- CEO optimism in the economy rose this quarter to the highest level in two years as inflation cooled and the Federal Reserve forecast that in coming months it will start trimming the highest borrowing costs in 23 years, the Conference Board and Business Council found in a survey.
- “CEOs are feeling better about the economy,” Business Council Vice Chairman Roger Ferguson said, noting that 32% of those surveyed said conditions have brightened in the past six months, a 24-percentage-point surge since Q4. Thirty-six percent of CEOs believe the economic outlook will improve during the next six months compared with just 19% in Q4.
- At the same time, top executives “remain cautious about risks ahead,” Ferguson said in a statement, with 51% identifying political uncertainty this election year as the biggest business challenge. Looking beyond U.S. borders, 46% of the respondents said the spread of current wars poses the biggest business threat.
The CEO survey aligns with findings by Wolters Kluwer that 87% of large-company economists expect that the U.S. will achieve a “soft landing,” or avoid a recession as tight monetary policy slows inflation to the Fed’s 2% target. In December just 67% held that view, Wolters Kluwer said Friday.
Economists from companies ranging from Visa and KPMG to Ford and JPMorgan Chase marked up their median estimate for real gross domestic product growth this year to 2.1% from 1.6% in January, Wolters Kluwer said, citing a survey of more than 50 economists.
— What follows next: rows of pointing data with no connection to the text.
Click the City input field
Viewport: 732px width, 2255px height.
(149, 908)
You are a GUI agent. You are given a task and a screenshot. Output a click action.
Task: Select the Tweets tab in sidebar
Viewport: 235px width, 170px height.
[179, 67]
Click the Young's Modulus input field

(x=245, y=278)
“I spend a lot of my time talking to businesses,” Richmond Fed President Tom Barkin said in a speech Thursday.
“With the exception of interest-sensitive sectors like banking and real estate, the tone has shifted decisively away from talking about a recession,” he said. “Now the phrase ‘soft landing’ enters every conversation.”
GDP will likely expand at a 3.4% annual rate this quarter compared with 3.3% during Q4, the Atlanta Fed forecast on Thursday.
“Some key indicators have been more than just solid,” Goldman Sachs Chief Economist Jan Hatzius said in a Feb. 5 research note, referring to 4.1% annualized GDP growth during the second half of last year and a 353,000 jump in hiring in January.
“Both numbers are well above our estimates of the long-term sustainable trends in real output and employment,” Hatzius said.
Still, the economy will probably not overheat, Hatzius said, predicting that the Fed will begin cutting the federal funds rate at the end of a two-day meeting on May 1.
The central bank this year will likely trim the main rate by a quarter point five times this year and three times in 2025, he said.
“Looking forward, I am hopeful but still looking for more conviction that the slowing of inflation is broadening and sustainable,” Barkin told the Economic Club of New York.
“No one wants inflation to reemerge,” he said. “And given robust demand and a historically strong labor market, we have time to build that confidence before we begin the process of toggling rates down.”
Thirty-four percent of CEOs believe slowing inflation will offer the biggest lift to businesses this year, and 28% cited an easing in monetary policy as the most favorable change, the Conference Board and Business Council said, citing the Jan. 16-29 survey of 138 top executives.